Task details
Within the entries that follow, show each line where the word "will" occurs.

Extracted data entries
***

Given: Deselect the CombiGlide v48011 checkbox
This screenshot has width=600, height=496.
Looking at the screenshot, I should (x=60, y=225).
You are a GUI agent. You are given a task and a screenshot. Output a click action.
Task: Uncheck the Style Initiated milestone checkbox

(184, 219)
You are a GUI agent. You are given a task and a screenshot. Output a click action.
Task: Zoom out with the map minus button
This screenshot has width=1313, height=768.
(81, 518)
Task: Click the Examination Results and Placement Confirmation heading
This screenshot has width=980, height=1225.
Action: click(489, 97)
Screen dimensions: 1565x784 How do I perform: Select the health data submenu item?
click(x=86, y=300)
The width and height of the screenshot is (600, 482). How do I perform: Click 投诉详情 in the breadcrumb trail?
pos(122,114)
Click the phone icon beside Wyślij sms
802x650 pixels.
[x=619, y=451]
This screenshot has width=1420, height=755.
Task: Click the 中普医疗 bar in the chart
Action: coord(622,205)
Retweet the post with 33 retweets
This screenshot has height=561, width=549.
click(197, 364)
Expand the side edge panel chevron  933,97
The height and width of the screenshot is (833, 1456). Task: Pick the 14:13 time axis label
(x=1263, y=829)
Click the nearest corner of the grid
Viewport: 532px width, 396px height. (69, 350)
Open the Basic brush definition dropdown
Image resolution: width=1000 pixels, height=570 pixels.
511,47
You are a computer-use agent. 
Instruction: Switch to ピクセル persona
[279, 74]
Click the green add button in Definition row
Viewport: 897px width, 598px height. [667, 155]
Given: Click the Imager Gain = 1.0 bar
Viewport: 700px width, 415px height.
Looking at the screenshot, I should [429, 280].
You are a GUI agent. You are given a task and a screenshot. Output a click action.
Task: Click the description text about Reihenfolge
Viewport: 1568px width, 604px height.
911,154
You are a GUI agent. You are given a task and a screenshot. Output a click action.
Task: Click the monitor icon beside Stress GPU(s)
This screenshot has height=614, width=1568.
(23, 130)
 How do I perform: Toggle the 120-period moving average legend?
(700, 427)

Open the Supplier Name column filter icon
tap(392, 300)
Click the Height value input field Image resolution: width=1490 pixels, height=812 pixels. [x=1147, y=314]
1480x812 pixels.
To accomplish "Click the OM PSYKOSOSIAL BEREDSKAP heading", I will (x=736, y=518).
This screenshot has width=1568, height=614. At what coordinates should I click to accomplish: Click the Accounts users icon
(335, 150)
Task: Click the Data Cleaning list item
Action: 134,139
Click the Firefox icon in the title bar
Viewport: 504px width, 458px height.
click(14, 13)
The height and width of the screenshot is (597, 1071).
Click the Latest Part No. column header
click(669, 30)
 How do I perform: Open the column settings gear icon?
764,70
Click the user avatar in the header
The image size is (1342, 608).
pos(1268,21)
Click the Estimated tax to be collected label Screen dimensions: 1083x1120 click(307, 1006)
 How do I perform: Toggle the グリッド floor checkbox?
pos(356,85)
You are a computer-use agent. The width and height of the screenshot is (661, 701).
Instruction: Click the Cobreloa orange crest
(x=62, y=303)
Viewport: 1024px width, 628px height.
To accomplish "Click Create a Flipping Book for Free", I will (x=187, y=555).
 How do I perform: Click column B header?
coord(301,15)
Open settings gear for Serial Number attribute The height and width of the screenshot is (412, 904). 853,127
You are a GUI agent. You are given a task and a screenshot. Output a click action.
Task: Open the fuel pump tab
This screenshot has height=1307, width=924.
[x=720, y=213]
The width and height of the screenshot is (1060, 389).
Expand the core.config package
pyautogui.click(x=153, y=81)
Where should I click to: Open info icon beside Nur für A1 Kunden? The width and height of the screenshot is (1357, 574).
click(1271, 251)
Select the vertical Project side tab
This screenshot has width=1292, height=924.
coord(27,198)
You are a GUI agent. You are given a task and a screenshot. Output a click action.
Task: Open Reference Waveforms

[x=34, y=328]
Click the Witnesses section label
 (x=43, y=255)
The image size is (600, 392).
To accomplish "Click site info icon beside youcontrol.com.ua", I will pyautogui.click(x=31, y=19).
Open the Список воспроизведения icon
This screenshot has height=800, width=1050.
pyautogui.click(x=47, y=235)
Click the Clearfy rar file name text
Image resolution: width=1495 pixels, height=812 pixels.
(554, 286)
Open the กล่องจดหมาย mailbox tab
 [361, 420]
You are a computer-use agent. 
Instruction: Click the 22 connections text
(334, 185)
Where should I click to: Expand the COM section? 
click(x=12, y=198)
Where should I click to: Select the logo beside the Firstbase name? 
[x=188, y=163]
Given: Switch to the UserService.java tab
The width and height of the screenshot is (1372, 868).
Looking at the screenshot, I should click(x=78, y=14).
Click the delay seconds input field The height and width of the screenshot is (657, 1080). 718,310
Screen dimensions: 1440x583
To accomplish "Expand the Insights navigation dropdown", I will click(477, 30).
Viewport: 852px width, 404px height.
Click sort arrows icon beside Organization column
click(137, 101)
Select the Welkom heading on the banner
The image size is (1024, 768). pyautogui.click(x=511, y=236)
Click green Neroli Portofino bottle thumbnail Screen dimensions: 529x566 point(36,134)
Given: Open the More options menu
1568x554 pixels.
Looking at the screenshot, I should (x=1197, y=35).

***

Output of the task
To accomplish "Click the OM PSYKOSOSIAL BEREDSKAP heading", I will (x=736, y=518).
To accomplish "Click Create a Flipping Book for Free", I will (x=187, y=555).
To accomplish "Click site info icon beside youcontrol.com.ua", I will pyautogui.click(x=31, y=19).
To accomplish "Expand the Insights navigation dropdown", I will click(477, 30).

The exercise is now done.